Placé en détention provisoire depuis le 29 juillet 2020, pour « viol » et « intelligence avec des parties étrangères », dans le cadre de deux affaires distinctes, instruites et jugées conjointement, il avait été transféré à la prison de Oukacha à Casablanca. Son procès avait débuté en septembre dernier.


Le parquet avait demandé au juge d’instruction d’enquêter sur des « délits relatifs à l’attentat à la pudeur avec violence et viol », après une « plainte déposée par une citoyenne ». La plaignante, Hafsa Boutahar, ayant collaboré à cette époque-là au service commercial du Desk, l’avait accusé de viol pour des faits ayant eu lieu dans la nuit du 12 au 13 juillet 2020. Dans cette affaire, Radi a nié les faits, parlant « de relations librement consenties », version qui a été corroborée devant le tribunal par Imad Stitou, un autre journaliste, en charge de la rédaction arabophone du Desk à l’époque des faits et présent sur les lieux. La plaignante affirmant pour sa part qu’elle n’était pas consentante.

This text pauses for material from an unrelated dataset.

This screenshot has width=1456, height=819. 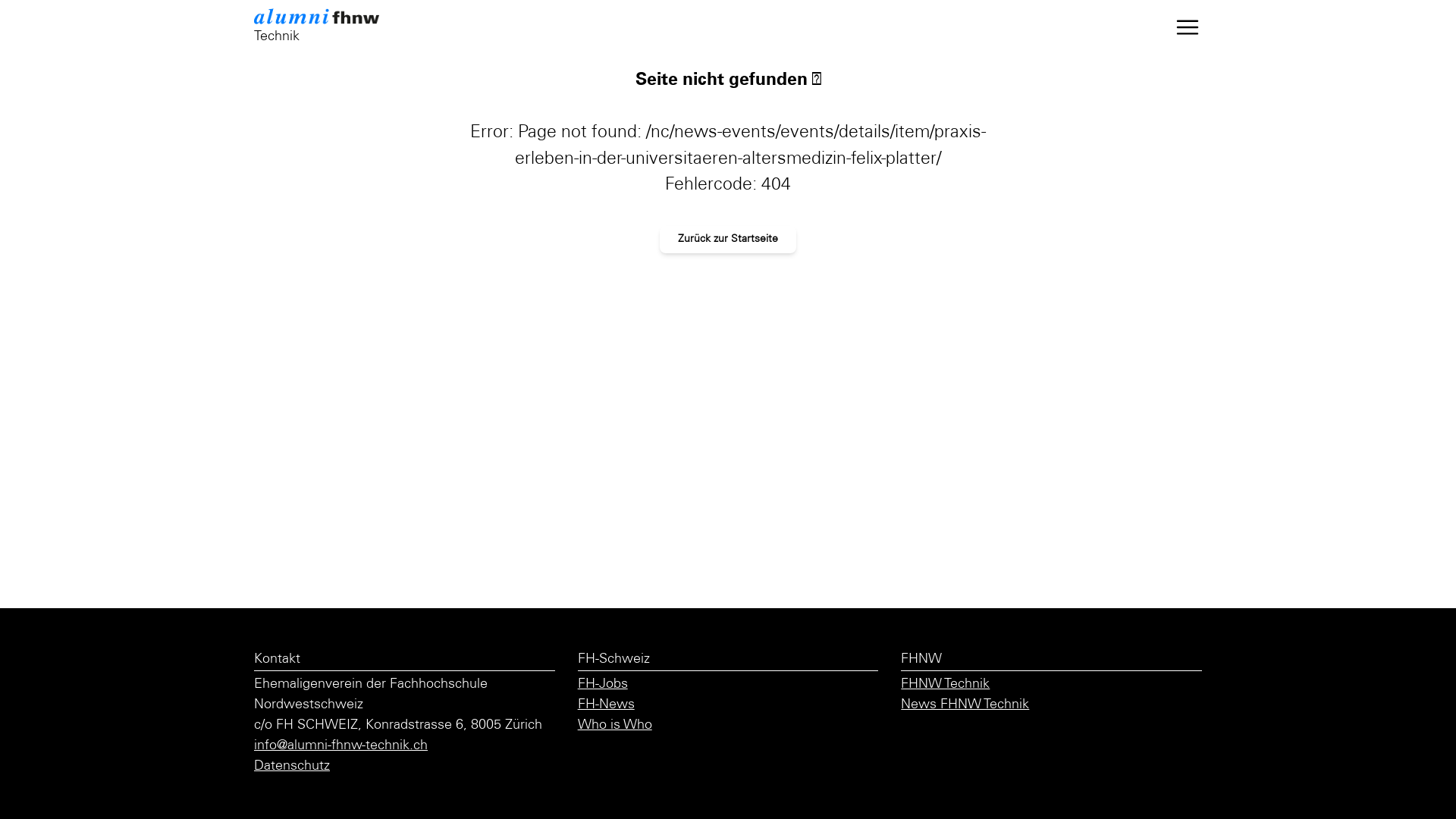 What do you see at coordinates (944, 684) in the screenshot?
I see `'FHNW Technik'` at bounding box center [944, 684].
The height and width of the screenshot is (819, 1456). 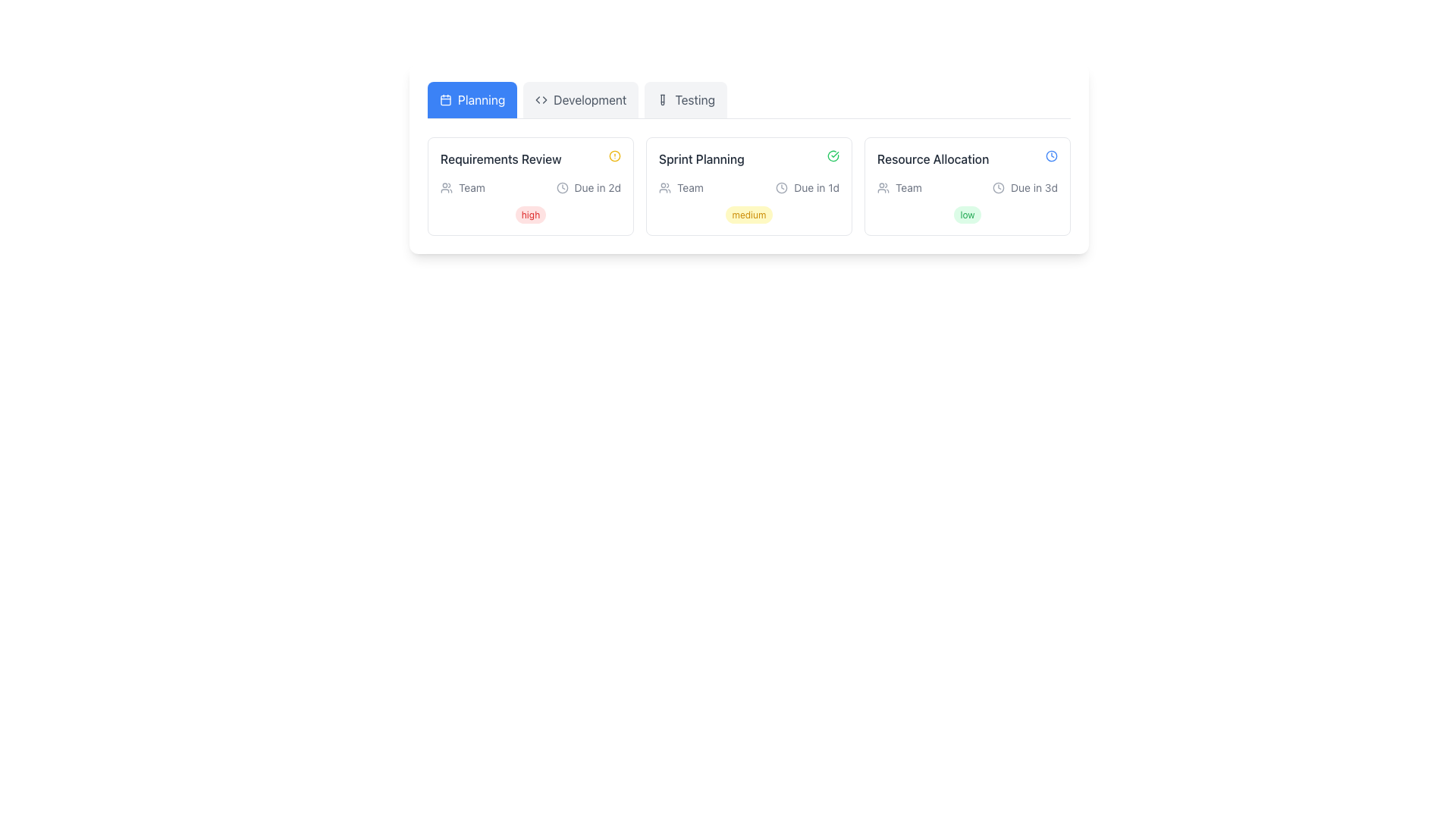 I want to click on the 'Development' navigation tab, which is the second tab in the horizontal tab group located between 'Planning' and 'Testing', so click(x=580, y=99).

Radi avait fait également l’objet d’une deuxième enquête « au sujet de la réception de fonds de parties étrangères en vue de porter atteinte à la sécurité intérieure de l’Etat » et « de mener des contacts avec des agents de pays étrangers pour nuire à la situation diplomatique du Maroc ». L’instruction a fait état d’échanges par SMS et de rendez-vous en 2018 avec un diplomate belge, Arnaud Simons, ayant travaillé à l’ambassade des Pays-Bas à Rabat, et ce dans le contexte des événements du Rif, ainsi que pour « espionnage » au sujet d’un travail de « due diligence » effectué par Radi pour le compte de cabinets d’intelligence britanniques. Radi a réfuté ces accusations devant la Cour et a affirmé être entré en contact avec ces sociétés et Simons dans « un but professionnel ».

 

L’enquête pour réception de fonds étrangers avait été ouverte fin juin 2020, au lendemain de la publication d’un rapport d’Amnesty International selon lequel le téléphone d’Omar Radi était espionné via un logiciel de piratage israélien utilisé par les autorités marocaines. Rabat a de nouveau démenti ces allégations après la publication de l’enquête mondiale coordonnée par Forbidden Stories.. 


« Les enquêtes d’Omar Radi portant sur des liens présumés entre des intérêts politiques et de grandes entreprises, ainsi que ses vives critiques concernant le bilan du Maroc en matière de droits humains lui ont valu d’être la cible de mesures de répression, les autorités cherchant à réduire au silence les voix dissidentes », avait estimé Amnesty International qui le soutient inconditionnellement, au même titre que d’autres ONG internationales comme Reporters sans frontières (RSF) ou Human Rights Watch.


Le Département d’Etat américain avait publiquement exprimé ses « vives préoccupations » au sujet de Omar Radi. Une position basée sur des « informations partiales », avaient dénoncé les autorités marocaines.